> _Task directions_
Every record is to be printed exactly as it appears.

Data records
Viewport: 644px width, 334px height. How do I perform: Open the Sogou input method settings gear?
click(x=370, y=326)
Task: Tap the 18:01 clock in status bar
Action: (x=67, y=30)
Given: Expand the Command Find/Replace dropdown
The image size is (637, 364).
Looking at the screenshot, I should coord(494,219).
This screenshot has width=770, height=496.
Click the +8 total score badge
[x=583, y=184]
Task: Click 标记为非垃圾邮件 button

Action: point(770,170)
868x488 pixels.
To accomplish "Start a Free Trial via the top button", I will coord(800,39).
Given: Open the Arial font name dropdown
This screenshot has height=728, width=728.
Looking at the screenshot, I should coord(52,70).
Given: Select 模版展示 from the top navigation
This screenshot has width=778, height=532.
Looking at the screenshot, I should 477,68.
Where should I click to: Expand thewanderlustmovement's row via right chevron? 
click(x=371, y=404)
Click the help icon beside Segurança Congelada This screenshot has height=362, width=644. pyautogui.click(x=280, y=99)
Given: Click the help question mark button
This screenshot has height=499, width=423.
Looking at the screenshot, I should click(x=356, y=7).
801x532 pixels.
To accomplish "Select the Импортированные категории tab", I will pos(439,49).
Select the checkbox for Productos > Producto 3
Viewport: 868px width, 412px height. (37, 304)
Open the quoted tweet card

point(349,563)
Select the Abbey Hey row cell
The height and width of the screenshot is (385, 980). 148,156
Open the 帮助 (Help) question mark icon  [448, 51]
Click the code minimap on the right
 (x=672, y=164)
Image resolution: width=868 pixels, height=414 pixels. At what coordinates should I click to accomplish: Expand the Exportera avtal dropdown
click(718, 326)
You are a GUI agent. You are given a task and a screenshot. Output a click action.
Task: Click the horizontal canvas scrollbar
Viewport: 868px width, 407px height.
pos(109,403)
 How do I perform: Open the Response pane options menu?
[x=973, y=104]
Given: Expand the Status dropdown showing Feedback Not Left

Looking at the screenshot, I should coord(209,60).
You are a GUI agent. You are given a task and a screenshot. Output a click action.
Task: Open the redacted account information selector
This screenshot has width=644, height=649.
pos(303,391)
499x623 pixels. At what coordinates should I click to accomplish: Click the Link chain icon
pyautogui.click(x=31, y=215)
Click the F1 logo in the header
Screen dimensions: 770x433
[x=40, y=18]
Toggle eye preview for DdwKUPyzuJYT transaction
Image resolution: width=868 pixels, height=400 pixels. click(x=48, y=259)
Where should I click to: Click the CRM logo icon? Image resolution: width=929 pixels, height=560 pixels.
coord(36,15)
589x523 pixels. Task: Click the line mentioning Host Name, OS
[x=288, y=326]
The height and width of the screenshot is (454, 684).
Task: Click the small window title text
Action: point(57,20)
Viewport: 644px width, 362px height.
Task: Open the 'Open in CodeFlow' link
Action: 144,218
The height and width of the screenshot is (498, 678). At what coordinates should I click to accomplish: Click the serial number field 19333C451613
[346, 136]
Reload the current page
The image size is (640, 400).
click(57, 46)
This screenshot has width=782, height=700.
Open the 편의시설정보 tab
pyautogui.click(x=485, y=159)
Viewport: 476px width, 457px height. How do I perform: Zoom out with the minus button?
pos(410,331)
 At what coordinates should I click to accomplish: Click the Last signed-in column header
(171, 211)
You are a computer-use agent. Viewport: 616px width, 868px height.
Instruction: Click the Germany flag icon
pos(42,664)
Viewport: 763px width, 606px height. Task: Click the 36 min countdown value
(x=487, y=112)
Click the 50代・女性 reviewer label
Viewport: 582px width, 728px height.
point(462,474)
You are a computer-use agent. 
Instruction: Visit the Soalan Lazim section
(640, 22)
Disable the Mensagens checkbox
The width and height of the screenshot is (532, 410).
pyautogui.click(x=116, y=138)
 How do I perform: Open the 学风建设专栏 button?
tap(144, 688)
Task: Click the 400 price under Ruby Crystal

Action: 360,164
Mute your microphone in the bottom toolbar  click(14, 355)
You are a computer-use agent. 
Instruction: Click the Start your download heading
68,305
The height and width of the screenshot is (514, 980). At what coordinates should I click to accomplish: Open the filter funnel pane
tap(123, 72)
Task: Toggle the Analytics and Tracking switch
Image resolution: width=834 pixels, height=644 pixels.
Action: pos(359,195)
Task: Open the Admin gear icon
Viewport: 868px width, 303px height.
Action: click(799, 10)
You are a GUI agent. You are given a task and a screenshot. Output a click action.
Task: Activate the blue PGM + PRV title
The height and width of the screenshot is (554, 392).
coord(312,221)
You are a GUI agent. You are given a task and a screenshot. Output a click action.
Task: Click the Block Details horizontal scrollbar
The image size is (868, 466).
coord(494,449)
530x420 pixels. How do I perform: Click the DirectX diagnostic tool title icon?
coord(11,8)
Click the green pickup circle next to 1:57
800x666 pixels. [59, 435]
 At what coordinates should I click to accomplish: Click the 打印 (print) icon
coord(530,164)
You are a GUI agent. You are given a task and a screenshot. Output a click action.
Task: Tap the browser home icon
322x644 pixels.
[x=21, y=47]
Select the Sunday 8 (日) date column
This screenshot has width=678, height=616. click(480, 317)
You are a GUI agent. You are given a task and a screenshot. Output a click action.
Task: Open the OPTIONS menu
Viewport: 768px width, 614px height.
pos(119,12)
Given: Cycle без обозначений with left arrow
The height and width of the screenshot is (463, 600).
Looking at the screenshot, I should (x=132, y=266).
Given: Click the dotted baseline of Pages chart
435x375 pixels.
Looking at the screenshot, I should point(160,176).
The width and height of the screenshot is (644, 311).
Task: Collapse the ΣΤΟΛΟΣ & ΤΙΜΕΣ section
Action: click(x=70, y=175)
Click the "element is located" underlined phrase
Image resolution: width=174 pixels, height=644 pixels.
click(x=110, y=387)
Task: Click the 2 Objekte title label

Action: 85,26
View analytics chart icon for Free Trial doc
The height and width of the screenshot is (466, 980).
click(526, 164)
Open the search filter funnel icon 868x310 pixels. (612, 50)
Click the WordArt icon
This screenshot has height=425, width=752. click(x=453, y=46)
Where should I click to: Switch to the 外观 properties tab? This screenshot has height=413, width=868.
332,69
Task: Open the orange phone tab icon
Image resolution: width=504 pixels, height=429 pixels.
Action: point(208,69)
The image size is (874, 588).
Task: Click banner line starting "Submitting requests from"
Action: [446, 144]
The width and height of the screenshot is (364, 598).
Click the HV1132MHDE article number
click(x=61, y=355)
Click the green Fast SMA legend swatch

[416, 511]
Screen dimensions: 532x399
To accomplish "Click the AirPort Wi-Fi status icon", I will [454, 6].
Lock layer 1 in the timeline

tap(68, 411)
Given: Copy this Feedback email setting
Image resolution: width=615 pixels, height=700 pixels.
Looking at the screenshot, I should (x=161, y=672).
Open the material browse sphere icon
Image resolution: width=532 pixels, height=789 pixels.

> _Answer to this exercise_
Viewport: 644px width, 334px height. How do I perform: Open the Sogou input method settings gear?
click(x=370, y=326)
Task: Tap the 18:01 clock in status bar
Action: (x=67, y=30)
Given: Expand the Command Find/Replace dropdown
The image size is (637, 364).
Looking at the screenshot, I should coord(494,219).
This screenshot has width=770, height=496.
Click the +8 total score badge
[x=583, y=184]
Task: Click 标记为非垃圾邮件 button

Action: point(770,170)
868x488 pixels.
To accomplish "Start a Free Trial via the top button", I will coord(800,39).
Given: Open the Arial font name dropdown
This screenshot has height=728, width=728.
Looking at the screenshot, I should coord(52,70).
Given: Select 模版展示 from the top navigation
This screenshot has width=778, height=532.
Looking at the screenshot, I should 477,68.
Where should I click to: Expand thewanderlustmovement's row via right chevron? 
click(x=371, y=404)
Click the help icon beside Segurança Congelada This screenshot has height=362, width=644. pyautogui.click(x=280, y=99)
Given: Click the help question mark button
This screenshot has height=499, width=423.
Looking at the screenshot, I should click(x=356, y=7).
801x532 pixels.
To accomplish "Select the Импортированные категории tab", I will pos(439,49).
Select the checkbox for Productos > Producto 3
Viewport: 868px width, 412px height. (37, 304)
Open the quoted tweet card

point(349,563)
Select the Abbey Hey row cell
The height and width of the screenshot is (385, 980). 148,156
Open the 帮助 (Help) question mark icon  [448, 51]
Click the code minimap on the right
 (x=672, y=164)
Image resolution: width=868 pixels, height=414 pixels. At what coordinates should I click to accomplish: Expand the Exportera avtal dropdown
click(718, 326)
You are a GUI agent. You are given a task and a screenshot. Output a click action.
Task: Click the horizontal canvas scrollbar
Viewport: 868px width, 407px height.
pos(109,403)
 How do I perform: Open the Response pane options menu?
[x=973, y=104]
Given: Expand the Status dropdown showing Feedback Not Left

Looking at the screenshot, I should coord(209,60).
You are a GUI agent. You are given a task and a screenshot. Output a click action.
Task: Open the redacted account information selector
This screenshot has width=644, height=649.
pos(303,391)
499x623 pixels. At what coordinates should I click to accomplish: Click the Link chain icon
pyautogui.click(x=31, y=215)
Click the F1 logo in the header
Screen dimensions: 770x433
[x=40, y=18]
Toggle eye preview for DdwKUPyzuJYT transaction
Image resolution: width=868 pixels, height=400 pixels. click(x=48, y=259)
Where should I click to: Click the CRM logo icon? Image resolution: width=929 pixels, height=560 pixels.
coord(36,15)
589x523 pixels. Task: Click the line mentioning Host Name, OS
[x=288, y=326]
The height and width of the screenshot is (454, 684).
Task: Click the small window title text
Action: point(57,20)
Viewport: 644px width, 362px height.
Task: Open the 'Open in CodeFlow' link
Action: 144,218
The height and width of the screenshot is (498, 678). At what coordinates should I click to accomplish: Click the serial number field 19333C451613
[346, 136]
Reload the current page
The image size is (640, 400).
click(57, 46)
This screenshot has width=782, height=700.
Open the 편의시설정보 tab
pyautogui.click(x=485, y=159)
Viewport: 476px width, 457px height. How do I perform: Zoom out with the minus button?
pos(410,331)
 At what coordinates should I click to accomplish: Click the Last signed-in column header
(171, 211)
You are a computer-use agent. Viewport: 616px width, 868px height.
Instruction: Click the Germany flag icon
pos(42,664)
Viewport: 763px width, 606px height. Task: Click the 36 min countdown value
(x=487, y=112)
Click the 50代・女性 reviewer label
Viewport: 582px width, 728px height.
point(462,474)
You are a computer-use agent. 
Instruction: Visit the Soalan Lazim section
(640, 22)
Disable the Mensagens checkbox
The width and height of the screenshot is (532, 410).
pyautogui.click(x=116, y=138)
 How do I perform: Open the 学风建设专栏 button?
tap(144, 688)
Task: Click the 400 price under Ruby Crystal

Action: 360,164
Mute your microphone in the bottom toolbar  click(14, 355)
You are a computer-use agent. 
Instruction: Click the Start your download heading
68,305
The height and width of the screenshot is (514, 980). At what coordinates should I click to accomplish: Open the filter funnel pane
tap(123, 72)
Task: Toggle the Analytics and Tracking switch
Image resolution: width=834 pixels, height=644 pixels.
Action: pos(359,195)
Task: Open the Admin gear icon
Viewport: 868px width, 303px height.
Action: click(799, 10)
You are a GUI agent. You are given a task and a screenshot. Output a click action.
Task: Activate the blue PGM + PRV title
The height and width of the screenshot is (554, 392).
coord(312,221)
You are a GUI agent. You are given a task and a screenshot. Output a click action.
Task: Click the Block Details horizontal scrollbar
The image size is (868, 466).
coord(494,449)
530x420 pixels. How do I perform: Click the DirectX diagnostic tool title icon?
coord(11,8)
Click the green pickup circle next to 1:57
800x666 pixels. [59, 435]
 At what coordinates should I click to accomplish: Click the 打印 (print) icon
coord(530,164)
You are a GUI agent. You are given a task and a screenshot. Output a click action.
Task: Tap the browser home icon
322x644 pixels.
[x=21, y=47]
Select the Sunday 8 (日) date column
This screenshot has width=678, height=616. click(480, 317)
You are a GUI agent. You are given a task and a screenshot. Output a click action.
Task: Open the OPTIONS menu
Viewport: 768px width, 614px height.
pos(119,12)
Given: Cycle без обозначений with left arrow
The height and width of the screenshot is (463, 600).
Looking at the screenshot, I should (x=132, y=266).
Given: Click the dotted baseline of Pages chart
435x375 pixels.
Looking at the screenshot, I should point(160,176).
The width and height of the screenshot is (644, 311).
Task: Collapse the ΣΤΟΛΟΣ & ΤΙΜΕΣ section
Action: click(x=70, y=175)
Click the "element is located" underlined phrase
Image resolution: width=174 pixels, height=644 pixels.
click(x=110, y=387)
Task: Click the 2 Objekte title label

Action: 85,26
View analytics chart icon for Free Trial doc
The height and width of the screenshot is (466, 980).
click(526, 164)
Open the search filter funnel icon 868x310 pixels. (612, 50)
Click the WordArt icon
This screenshot has height=425, width=752. click(x=453, y=46)
Where should I click to: Switch to the 外观 properties tab? This screenshot has height=413, width=868.
332,69
Task: Open the orange phone tab icon
Image resolution: width=504 pixels, height=429 pixels.
Action: point(208,69)
The image size is (874, 588).
Task: Click banner line starting "Submitting requests from"
Action: [446, 144]
The width and height of the screenshot is (364, 598).
Click the HV1132MHDE article number
click(x=61, y=355)
Click the green Fast SMA legend swatch

[416, 511]
Screen dimensions: 532x399
To accomplish "Click the AirPort Wi-Fi status icon", I will [454, 6].
Lock layer 1 in the timeline

tap(68, 411)
Given: Copy this Feedback email setting
Image resolution: width=615 pixels, height=700 pixels.
Looking at the screenshot, I should (x=161, y=672).
Open the material browse sphere icon
Image resolution: width=532 pixels, height=789 pixels.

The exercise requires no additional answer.